Since the shift to virtual residency interviews, applicants and programs have reported difficulty distinguishing themselves in a virtual format, reduced exposure to medical campuses, and limited opportunity to establish personal connections. The 2023-2024 application cycle was the first time virtual and in-person interview formats were available in otolaryngology-head and neck surgery (OHNS). Programs offered one or both formats, and in some cases, applicants were given the choice between the 2. To assess the perceptions of OHNS applicants regarding virtual versus in-person interviews during the 2023-2024 application cycle. A 20-question survey was distributed via email through the Association of American Medical Colleges (AAMC) to OHNS applicants after Match Day during the 2023-2024 application cycle. The survey consisted of multiple-choice, Likert-scale, and open-ended questions to explore applicant preferences surrounding interview format. Data were analyzed using descriptive statistics and statistical significance tests (Pearson's chi-square and Fisher's exact tests) to compare responses across different demographic groups. The survey achieved a 42% response rate (216 of 511). Of 199 respondents, 144 (72%) preferred in-person interviews. Subgroup comparisons showed no significant differences between gender. While applicants who identify as underrepresented in medicine (URiM) reported a strong preference for in-person interviews 24 of 35 (69%), their rate of preferring virtual interviews was higher than that of applicants who did not identify as URiM (χ=15.5, df=2, =.001). Of 199 respondents, 152 (76%) preferred allowing individual programs to choose their interview format. Overall, OHNS applicants show greater satisfaction with, and preference for, in-person interviews.

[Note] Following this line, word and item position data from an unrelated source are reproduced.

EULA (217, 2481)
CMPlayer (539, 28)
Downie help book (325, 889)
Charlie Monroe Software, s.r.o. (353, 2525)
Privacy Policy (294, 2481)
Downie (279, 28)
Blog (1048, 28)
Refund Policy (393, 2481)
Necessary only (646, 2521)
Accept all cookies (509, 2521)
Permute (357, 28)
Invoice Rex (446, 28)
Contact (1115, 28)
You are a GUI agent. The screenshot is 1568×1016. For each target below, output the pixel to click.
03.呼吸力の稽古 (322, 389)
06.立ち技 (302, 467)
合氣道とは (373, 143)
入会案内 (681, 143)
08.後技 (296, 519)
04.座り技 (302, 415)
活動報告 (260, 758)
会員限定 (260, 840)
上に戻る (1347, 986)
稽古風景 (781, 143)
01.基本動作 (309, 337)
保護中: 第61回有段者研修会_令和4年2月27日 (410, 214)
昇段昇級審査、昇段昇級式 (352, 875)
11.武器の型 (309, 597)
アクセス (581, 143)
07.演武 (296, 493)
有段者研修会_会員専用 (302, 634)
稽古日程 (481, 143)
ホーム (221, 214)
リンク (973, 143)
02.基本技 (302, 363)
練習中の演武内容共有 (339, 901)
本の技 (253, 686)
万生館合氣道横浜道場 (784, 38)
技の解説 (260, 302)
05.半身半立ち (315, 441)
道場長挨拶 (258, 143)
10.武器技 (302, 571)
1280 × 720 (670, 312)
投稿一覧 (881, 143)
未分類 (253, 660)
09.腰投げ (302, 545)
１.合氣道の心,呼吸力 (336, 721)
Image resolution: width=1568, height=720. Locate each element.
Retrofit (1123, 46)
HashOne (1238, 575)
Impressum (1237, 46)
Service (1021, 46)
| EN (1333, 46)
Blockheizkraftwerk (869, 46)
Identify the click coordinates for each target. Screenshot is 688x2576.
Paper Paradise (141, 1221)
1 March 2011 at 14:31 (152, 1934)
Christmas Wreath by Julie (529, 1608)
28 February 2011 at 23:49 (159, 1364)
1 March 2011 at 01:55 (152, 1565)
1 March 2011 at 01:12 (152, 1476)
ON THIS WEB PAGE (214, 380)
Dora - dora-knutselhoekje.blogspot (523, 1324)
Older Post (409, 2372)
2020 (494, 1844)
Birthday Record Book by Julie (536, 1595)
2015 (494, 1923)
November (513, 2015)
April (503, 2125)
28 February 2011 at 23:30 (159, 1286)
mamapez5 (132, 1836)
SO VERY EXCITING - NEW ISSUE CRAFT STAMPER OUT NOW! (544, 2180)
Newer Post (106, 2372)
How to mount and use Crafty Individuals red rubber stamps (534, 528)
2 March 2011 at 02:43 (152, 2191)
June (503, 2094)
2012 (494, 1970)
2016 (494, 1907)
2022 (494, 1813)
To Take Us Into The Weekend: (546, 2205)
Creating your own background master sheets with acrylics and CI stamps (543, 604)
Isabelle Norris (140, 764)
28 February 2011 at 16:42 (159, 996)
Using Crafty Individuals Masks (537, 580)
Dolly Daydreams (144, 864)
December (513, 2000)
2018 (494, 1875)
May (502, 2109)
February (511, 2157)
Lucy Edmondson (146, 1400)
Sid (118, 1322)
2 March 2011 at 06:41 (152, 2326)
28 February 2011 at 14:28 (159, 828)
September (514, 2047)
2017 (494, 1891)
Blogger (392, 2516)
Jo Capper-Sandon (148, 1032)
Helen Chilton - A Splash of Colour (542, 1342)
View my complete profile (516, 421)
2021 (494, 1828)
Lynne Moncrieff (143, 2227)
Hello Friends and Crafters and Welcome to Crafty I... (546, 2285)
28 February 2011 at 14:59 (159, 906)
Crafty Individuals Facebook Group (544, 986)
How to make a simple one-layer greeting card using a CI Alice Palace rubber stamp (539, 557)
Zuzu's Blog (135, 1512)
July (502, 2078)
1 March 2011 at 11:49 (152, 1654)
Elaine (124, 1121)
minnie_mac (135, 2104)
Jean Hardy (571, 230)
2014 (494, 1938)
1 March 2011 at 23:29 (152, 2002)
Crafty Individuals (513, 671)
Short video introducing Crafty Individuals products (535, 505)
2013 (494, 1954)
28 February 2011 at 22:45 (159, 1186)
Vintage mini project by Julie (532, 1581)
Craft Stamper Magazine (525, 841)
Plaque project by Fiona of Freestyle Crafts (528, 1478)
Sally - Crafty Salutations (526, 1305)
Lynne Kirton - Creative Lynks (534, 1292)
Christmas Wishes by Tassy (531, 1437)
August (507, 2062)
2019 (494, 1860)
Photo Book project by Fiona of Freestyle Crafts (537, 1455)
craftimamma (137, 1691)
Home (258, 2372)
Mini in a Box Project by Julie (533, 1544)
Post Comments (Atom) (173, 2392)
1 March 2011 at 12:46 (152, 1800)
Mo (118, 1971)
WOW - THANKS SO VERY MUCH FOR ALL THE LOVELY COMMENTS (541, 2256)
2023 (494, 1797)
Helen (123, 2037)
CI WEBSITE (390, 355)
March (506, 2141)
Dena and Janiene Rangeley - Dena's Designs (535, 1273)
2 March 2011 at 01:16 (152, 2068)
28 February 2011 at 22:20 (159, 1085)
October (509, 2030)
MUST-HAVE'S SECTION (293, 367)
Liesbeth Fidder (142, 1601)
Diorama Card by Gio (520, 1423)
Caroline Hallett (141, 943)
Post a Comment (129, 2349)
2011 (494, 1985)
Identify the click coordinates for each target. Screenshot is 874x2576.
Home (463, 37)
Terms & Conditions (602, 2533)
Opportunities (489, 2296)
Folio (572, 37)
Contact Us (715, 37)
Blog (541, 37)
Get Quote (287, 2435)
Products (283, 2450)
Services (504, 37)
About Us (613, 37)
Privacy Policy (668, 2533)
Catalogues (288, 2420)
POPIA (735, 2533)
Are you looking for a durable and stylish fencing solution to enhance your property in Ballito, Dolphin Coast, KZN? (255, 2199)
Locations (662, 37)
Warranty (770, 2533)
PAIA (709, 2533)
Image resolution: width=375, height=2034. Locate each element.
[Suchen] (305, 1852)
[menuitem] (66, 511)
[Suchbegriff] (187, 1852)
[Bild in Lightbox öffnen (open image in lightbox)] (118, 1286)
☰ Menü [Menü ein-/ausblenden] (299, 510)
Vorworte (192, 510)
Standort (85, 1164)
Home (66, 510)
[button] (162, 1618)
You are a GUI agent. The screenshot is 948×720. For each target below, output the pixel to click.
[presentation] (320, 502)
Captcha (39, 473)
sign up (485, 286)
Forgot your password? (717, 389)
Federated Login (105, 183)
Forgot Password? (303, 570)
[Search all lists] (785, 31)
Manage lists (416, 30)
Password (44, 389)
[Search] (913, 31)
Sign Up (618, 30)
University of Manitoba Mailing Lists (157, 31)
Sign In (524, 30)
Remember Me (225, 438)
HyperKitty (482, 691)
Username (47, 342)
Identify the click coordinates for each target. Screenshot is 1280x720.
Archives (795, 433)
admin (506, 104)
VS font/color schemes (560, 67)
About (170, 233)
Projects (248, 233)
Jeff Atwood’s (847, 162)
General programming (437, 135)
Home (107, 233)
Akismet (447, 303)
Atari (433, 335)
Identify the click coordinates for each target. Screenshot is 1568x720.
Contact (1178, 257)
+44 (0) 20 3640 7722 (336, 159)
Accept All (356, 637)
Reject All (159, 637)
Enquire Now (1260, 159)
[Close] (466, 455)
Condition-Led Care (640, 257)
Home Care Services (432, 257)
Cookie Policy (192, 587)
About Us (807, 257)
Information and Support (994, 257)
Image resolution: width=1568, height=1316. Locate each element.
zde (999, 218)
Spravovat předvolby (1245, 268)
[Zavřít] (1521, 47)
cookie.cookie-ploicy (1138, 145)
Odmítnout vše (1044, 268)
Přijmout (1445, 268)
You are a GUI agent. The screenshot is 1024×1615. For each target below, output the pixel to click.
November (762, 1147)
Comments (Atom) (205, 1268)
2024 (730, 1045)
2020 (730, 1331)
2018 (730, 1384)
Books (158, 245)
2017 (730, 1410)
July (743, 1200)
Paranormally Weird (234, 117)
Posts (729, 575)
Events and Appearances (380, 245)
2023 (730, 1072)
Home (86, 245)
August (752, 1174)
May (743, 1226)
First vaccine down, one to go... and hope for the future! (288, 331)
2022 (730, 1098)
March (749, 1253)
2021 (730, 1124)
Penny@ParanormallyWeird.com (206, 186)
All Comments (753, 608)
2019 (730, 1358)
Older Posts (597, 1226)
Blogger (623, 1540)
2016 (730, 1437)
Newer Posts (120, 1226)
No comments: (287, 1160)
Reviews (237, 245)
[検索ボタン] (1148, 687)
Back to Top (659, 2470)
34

自从转向虚拟住院医师面试以来,申请人和项目都表示,在虚拟形式下很难脱颖而出,对医学院校的接触减少,建立个人联系的机会有限。2023 - 2024年申请周期是耳鼻喉 - 头颈外科(OHNS)首次同时提供虚拟和面对面面试形式。各项目提供了其中一种或两种形式,在某些情况下,申请人可以在这两种形式之间进行选择。为了评估2023 - 2024年申请周期中OHNS申请人对虚拟面试与面对面面试的看法。在2023 - 2024年申请周期的配对日之后,通过美国医学院协会(AAMC)通过电子邮件向OHNS申请人发放了一份包含20个问题的调查问卷。该调查包括多项选择题、李克特量表题和开放式问题,以探索申请人对面试形式的偏好。使用描述性统计和统计显著性检验(皮尔逊卡方检验和费舍尔精确检验)对数据进行分析,以比较不同人口群体的回答。该调查的回复率为42%(511人中216人回复)。在199名受访者中,144人(72%)更喜欢面对面面试。亚组比较显示性别之间没有显著差异。虽然自认为在医学领域代表性不足(URiM)的申请人中有24人(69%)强烈倾向于面对面面试,但他们更喜欢虚拟面试的比例高于未自认为是URiM的申请人(χ = 15.5,自由度 = 2,P = 0.001)。在199名受访者中,152人(76%)更喜欢允许各个项目自行选择面试形式。总体而言,OHNS申请人对面对面面试表现出更高的满意度和偏好。